L’incertezza caratterizza però ancora gran parte del mondo produttivo; come emerge dalla terza rilevazione ISTAT ( Situazione e prospettive delle imprese nell’emergenza sanitaria COVID – 19, febbraio 2022); infatti, più di sette imprese su dieci dichiarano di non essere in grado di valutare l’orizzonte temporale dei fattori di rischio segnalati. L’incertezza si mostra particolarmente pervasiva nelle imprese più fragili (82,8% dei rispondenti) mentre il 10% di quelle solide (contro l’1,9% delle imprese a rischio) prevede che i fattori critici non si protrarranno oltre il primo trimestre del 2022.

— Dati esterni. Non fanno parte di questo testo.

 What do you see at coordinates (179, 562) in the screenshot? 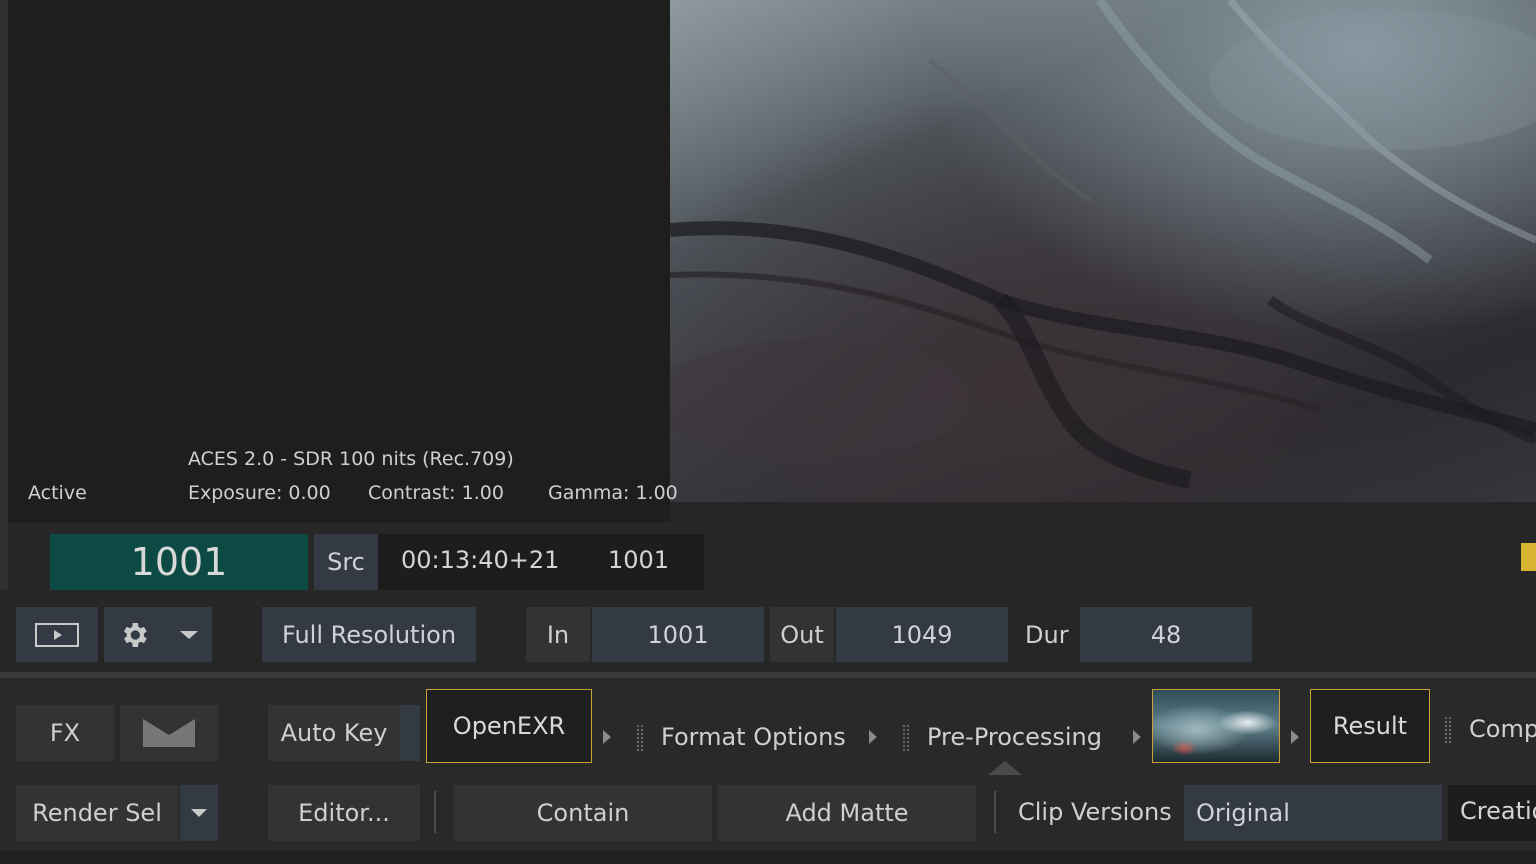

Da rilevare, altresì, il crescente e importante ruolo svolto dallo Stato in questi ultimi anni (tema ampiamente analizzato e approfondito nel libro unitamente a più ampie riflessioni sui diversi Modelli di Stato). Inoltre, in un precedente contributo sul Menabò  (con Attilio Pasetto), sono contenute alcune riflessioni sul ruolo e sui limiti della politica industriale in Italia. che non si è limitata a interventi di carattere emergenziale a favore delle imprese e delle famiglie ma ha confermato, in parte modificandole, una serie di misure di agevolazione (attraverso in particolar modo crediti di imposta a favore delle spese in R&S e degli investimenti) per favorire il processo di digitalizzazione e di automazione produttiva delle imprese. 

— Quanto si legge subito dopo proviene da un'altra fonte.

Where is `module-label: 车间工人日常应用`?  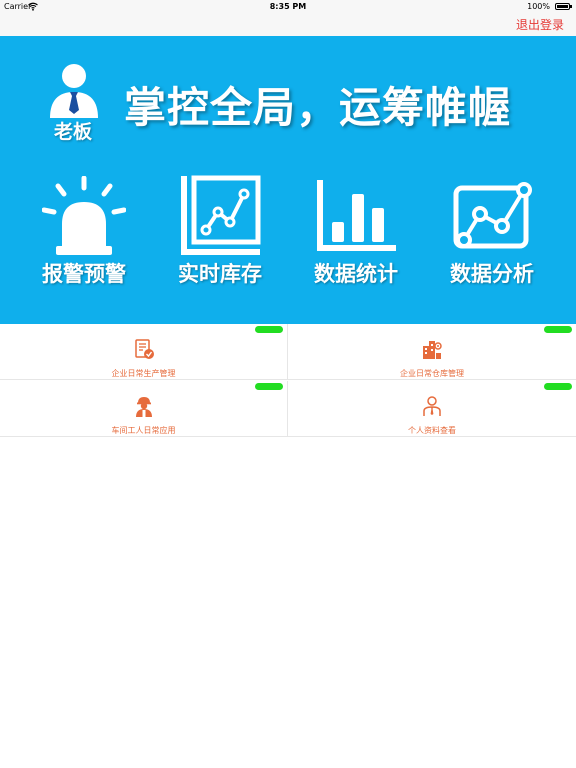
module-label: 车间工人日常应用 is located at coordinates (144, 430).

Il riferimento è al Piano Nazionale Industria 4.0 avviato nel settembre del 2016, trasformatosi poi in Piano Nazionale Impresa 4.0 e, successivamente, in Piano Nazionale Transizione 4.0, quest’ultimo più attento alle micro e piccole dimensioni aziendali e ai problemi della sostenibilità. A questi interventi si è poi aggiunto un importante e strutturale tassello di misure e riforme definite all’interno del Piano Nazionale di Ripresa e Resilienza (sulla cui complessità e difficoltà di realizzazione si sofferma Attilio Pasetto, nel capitolo 7 del volume), che dovrà gestire e spendere poco meno di 220 miliardi di euro entro il 2026.